DENVER - On Thursday, the House Finance Committee is scheduled to consider a measure that asks voters to approve sales and excise taxes on recreational marijuana.
"Subject to voter approval at the statewide election in November 2013, the bill imposes a sales tax and an excise tax on the sale of retail marijuana, which was legalized by section 16 of article XVIII of the state constitution," says House Bill 13-1318.
The bill goes on to say that it creates a 15 percent sales tax and a 15 percent excise tax, for a total of 30 percent. That tax would be effective on January 1, 2014 and is in addition to the existing 2.9 percent state sales tax and any tax imposed by a local government.
The bill allows, however, for the legislature to reduce the rate of the marijuana sales tax or excise tax after that date, it if another bill is passed by the legislature and signed by the governor.
Of the funds collected under the marijuana sales tax, the bill stipulates 10 percent will be distributed to each local government in the state that has one or more marijuana retail stores in an amount proportional to the number of stores it has and the amount of the tax collected there. The rest of the sales tax money would be deposited in a marijuana cash fund and "appropriated as directed by the general assembly."

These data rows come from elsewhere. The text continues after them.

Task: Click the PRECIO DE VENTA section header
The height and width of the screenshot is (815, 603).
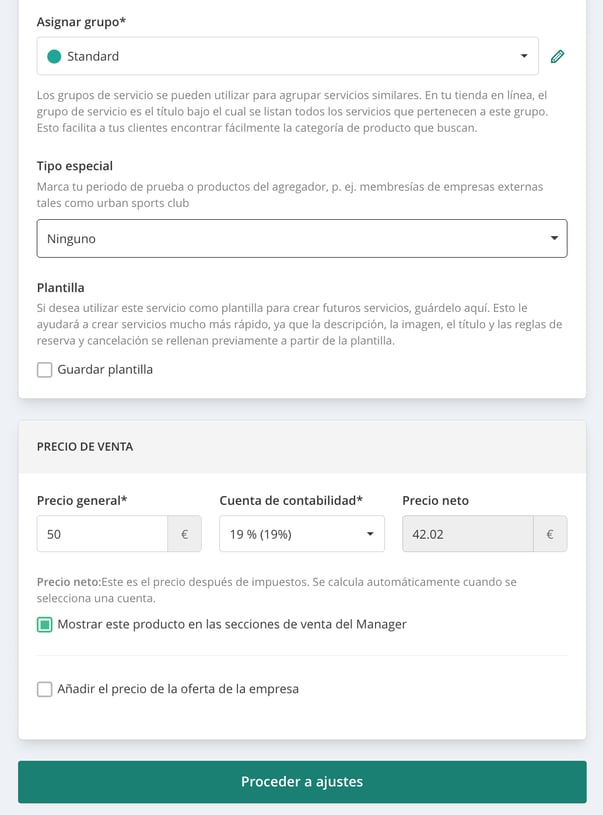Action: coord(85,446)
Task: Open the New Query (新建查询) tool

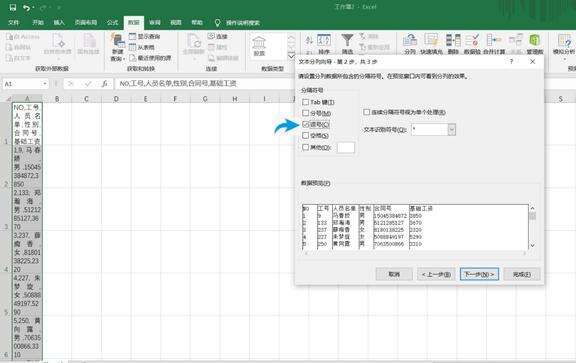Action: pos(118,47)
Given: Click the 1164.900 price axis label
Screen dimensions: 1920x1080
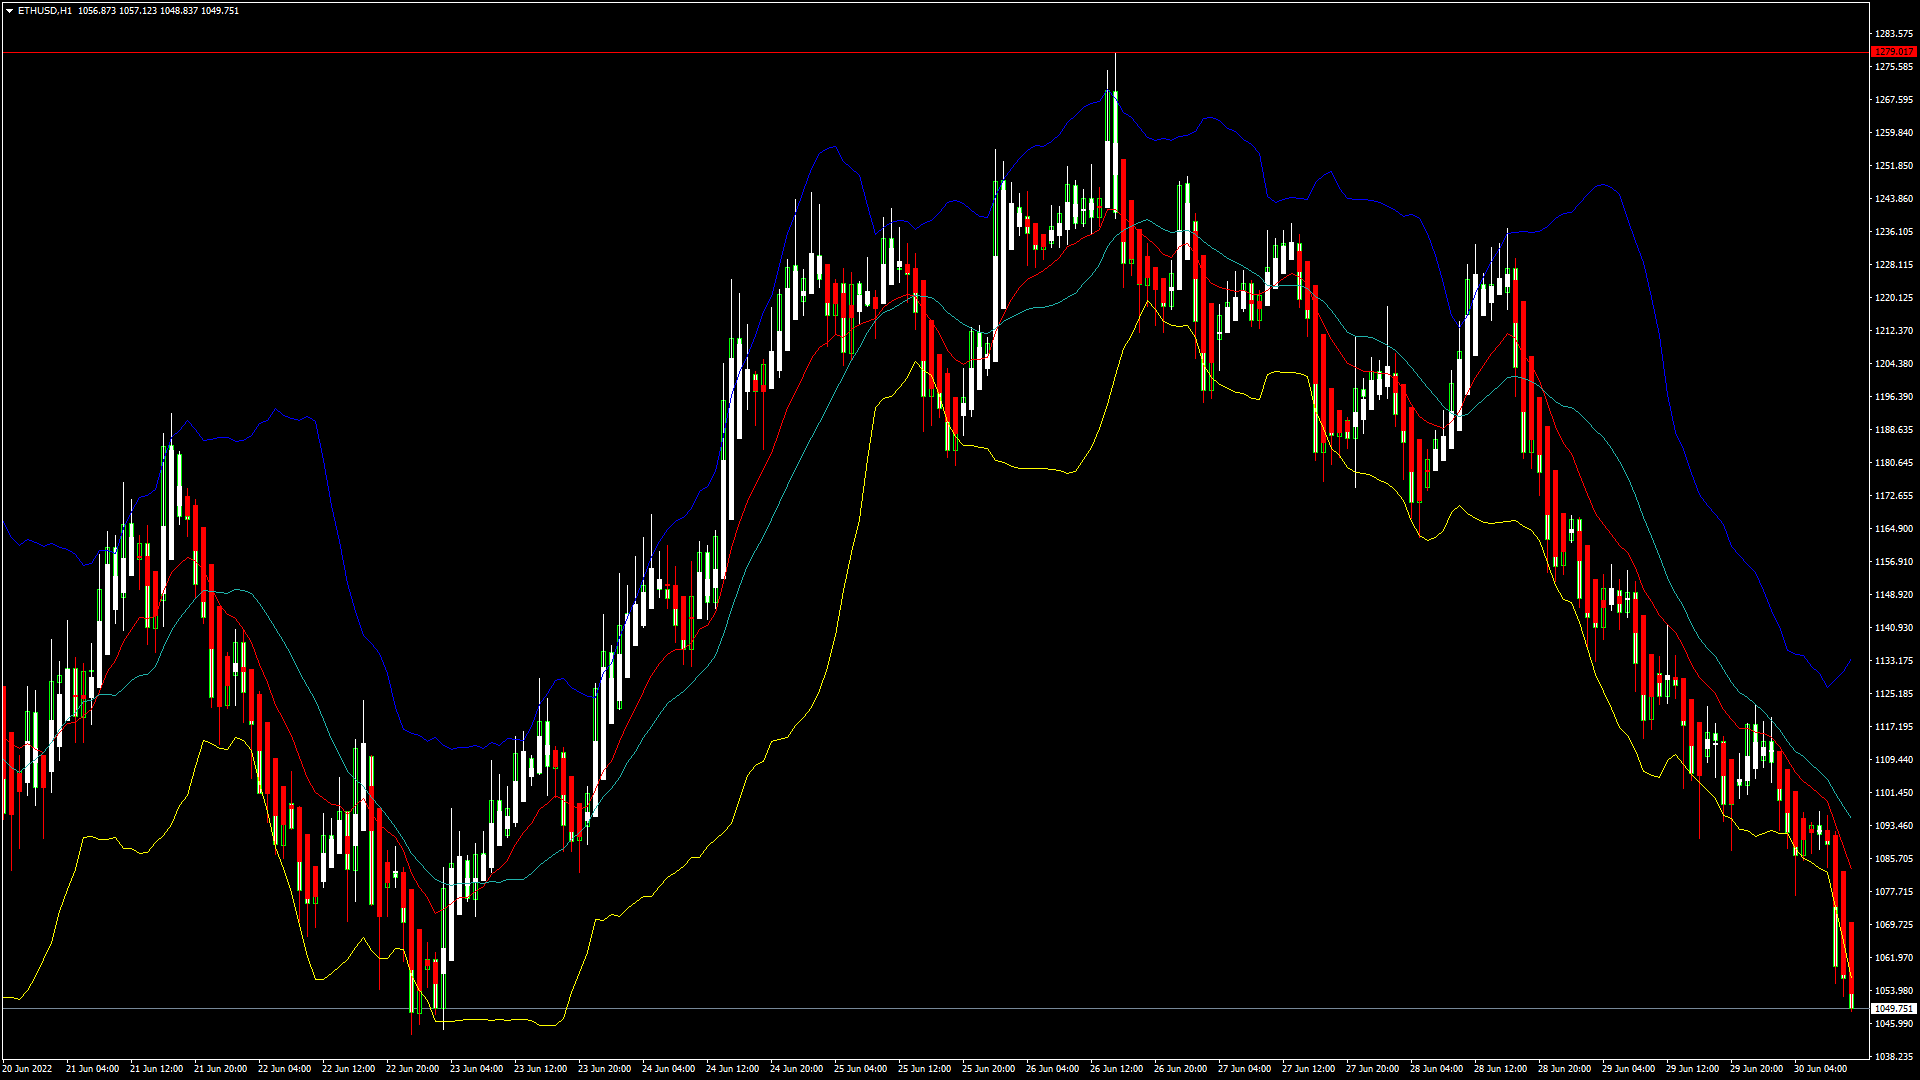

The first $40 million of the excise tax money collected would be put into the public school capital construction assistance fund, as required by Amendment 64. Anything more would also be deposited into the marijuana cash fund.
In Colorado, the tobacco tax rate is 4.2 cents per cigarette or 40 percent of the manufacturer's price on other tobacco products.
HB 13-1318 was introduced to the Colorado House on April 18. It is sponsored by Jonathan Singer, a Democrat from Longmont.
After being introduced, it was assigned to the House Finance Committee, where it is scheduled for a hearing on April 25.